[Libguestfs] [libvirt] Quantifying libvirt errors in launching the libguestfs appliance

Wed Jan 13 23:48:08 UTC 2016

On 01/13/2016 06:45 PM, Cole Robinson wrote:
> On 01/13/2016 05:18 AM, Richard W.M. Jones wrote:
>> As people may know, we frequently encounter errors caused by libvirt
>> when running the libguestfs appliance.
>>
>> I wanted to find out exactly how frequently these happen and classify
>> the errors, so I ran the 'virt-df' tool overnight 1700 times.  This
>> tool runs several parallel qemu:///session libvirt connections both
>> creating a short-lived appliance guest.
>>
>> Note that I have added Cole's patch to fix https://bugzilla.redhat.com/1271183
>> "XML-RPC error : Cannot write data: Transport endpoint is not connected"
>>
>> Results:
>>
>> The test failed 538 times (32% of the time), which is pretty dismal.
>> To be fair, virt-df is aggressive about how it launches parallel
>> libvirt connections.  Most other virt-* tools use only a single
>> libvirt connection and are consequently more reliable.
>>
>> Of the failures, 518 (96%) were of the form:
>>
>>   process exited while connecting to monitor: qemu: could not load kernel '/home/rjones/d/libguestfs/tmp/.guestfs-1000/appliance.d/kernel': Permission denied
>>
>> which is https://bugzilla.redhat.com/921135 or maybe
>> https://bugzilla.redhat.com/1269975.  It's not clear to me if these
>> bugs have different causes, but if they do then potentially we're
>> seeing a mix of both since my test has no way to distinguish them.
>>
> 
> I just experimented with this, I think it's the issue I suggested at:
> 
> https://bugzilla.redhat.com/show_bug.cgi?id=1269975#c4
> 
> I created two VMs, kernel1 and kernel2, just booting off a kernel in
> $HOME/session-kernel/vmlinuz.
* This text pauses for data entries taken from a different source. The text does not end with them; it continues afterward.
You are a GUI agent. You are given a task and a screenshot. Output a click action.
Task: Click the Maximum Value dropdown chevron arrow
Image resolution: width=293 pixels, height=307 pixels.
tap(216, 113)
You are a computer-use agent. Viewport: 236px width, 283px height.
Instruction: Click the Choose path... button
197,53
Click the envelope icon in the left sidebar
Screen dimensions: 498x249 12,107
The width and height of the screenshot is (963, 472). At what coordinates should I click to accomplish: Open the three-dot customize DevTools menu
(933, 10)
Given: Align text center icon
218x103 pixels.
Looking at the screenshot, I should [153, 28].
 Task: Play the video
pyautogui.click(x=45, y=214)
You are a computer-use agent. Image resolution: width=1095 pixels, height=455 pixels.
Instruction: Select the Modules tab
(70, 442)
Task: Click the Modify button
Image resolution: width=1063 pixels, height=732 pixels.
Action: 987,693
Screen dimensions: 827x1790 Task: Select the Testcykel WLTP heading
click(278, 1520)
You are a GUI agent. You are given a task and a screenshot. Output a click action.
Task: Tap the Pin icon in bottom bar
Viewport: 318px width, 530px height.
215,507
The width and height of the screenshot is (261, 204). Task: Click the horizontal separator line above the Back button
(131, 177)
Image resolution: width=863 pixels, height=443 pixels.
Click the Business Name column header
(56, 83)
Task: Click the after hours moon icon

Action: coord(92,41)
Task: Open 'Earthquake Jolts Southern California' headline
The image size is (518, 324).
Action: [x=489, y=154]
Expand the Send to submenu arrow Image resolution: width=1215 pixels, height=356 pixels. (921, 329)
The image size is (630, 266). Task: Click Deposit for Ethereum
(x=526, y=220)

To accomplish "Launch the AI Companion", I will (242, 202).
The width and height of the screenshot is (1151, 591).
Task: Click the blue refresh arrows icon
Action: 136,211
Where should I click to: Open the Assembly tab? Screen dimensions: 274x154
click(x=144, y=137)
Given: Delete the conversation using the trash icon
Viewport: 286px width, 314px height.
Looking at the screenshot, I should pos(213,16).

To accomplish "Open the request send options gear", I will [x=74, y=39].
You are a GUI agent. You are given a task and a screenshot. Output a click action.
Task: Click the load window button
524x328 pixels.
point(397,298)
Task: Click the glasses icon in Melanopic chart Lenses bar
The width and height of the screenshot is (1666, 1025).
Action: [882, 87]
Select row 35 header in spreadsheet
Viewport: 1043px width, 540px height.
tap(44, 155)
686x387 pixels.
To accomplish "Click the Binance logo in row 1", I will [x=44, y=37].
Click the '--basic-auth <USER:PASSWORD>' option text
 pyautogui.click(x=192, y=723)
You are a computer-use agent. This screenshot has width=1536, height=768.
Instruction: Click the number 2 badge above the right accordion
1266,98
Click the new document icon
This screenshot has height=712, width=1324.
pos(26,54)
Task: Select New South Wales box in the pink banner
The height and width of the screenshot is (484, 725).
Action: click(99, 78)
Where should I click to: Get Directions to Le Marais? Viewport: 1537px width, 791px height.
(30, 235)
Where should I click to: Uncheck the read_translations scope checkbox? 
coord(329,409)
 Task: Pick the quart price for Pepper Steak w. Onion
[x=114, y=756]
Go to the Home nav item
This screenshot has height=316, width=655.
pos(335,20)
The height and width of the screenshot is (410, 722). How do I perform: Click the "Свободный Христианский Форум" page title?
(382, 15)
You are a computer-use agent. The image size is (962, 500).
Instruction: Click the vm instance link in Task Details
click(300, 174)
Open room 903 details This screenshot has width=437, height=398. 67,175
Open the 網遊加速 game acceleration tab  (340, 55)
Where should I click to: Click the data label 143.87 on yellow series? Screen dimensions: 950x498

Then I added this patch:
> 
> diff --git a/src/qemu/qemu_process.c b/src/qemu/qemu_process.c
> index f083f3f..5d9f0fa 100644
> --- a/src/qemu/qemu_process.c
> +++ b/src/qemu/qemu_process.c
> @@ -4901,6 +4901,13 @@ qemuProcessLaunch(virConnectPtr conn,
>                                        incoming ? incoming->path : NULL) < 0)
>          goto cleanup;
> 
> +    if (STREQ(vm->def->name, "kernel1")) {
> +        for (int z = 0; z < 30; z++) {
> +            printf("kernel1: sleeping %d of 30\n", z + 1);
> +            sleep(1);
> +        }
> +    }
> +
>      /* Security manager labeled all devices, therefore
>       * if any operation from now on fails, we need to ask the caller to
>       * restore labels.
> 
> 
> Which is right after selinux labels are set on VM startup. This is then easy
> to reproduce with:
> 
> virsh start kernel1 (sleeps)
> virsh start kernel2 && virsh destroy kernel2
> 
> The shared vmlinuz is reset to user_home_t after kernel2 is shut down, so
> kernel1 fails to start after the patch's timeout
> 
> When we detect similar issues with <disk> devices, like when the media already
> has the expected label, we encode 'relabel=no' in the disk XML, which tells
> libvirt not to run restorecon on the disks path when the VM is shutdown.
> However kernel/initrd XML doesn't have support for this XML, so it won't work
> there. Adding that could be one fix.
> 
> But I think there's longer term plans for this type of issue by using ACLs, or
> virtlockd or something, Michal had patches but I don't know the specifics.
> 
> Unfortunately even hardlinks share selinux labels so I don't think there's any
> workaround on the libguestfs side short of using a separate copy of the
> appliance kernel for each VM
> 

Whoops, should have checked my libvirt mail first, you guys already came to
this conclusion elsewhere in the thread :)

- Cole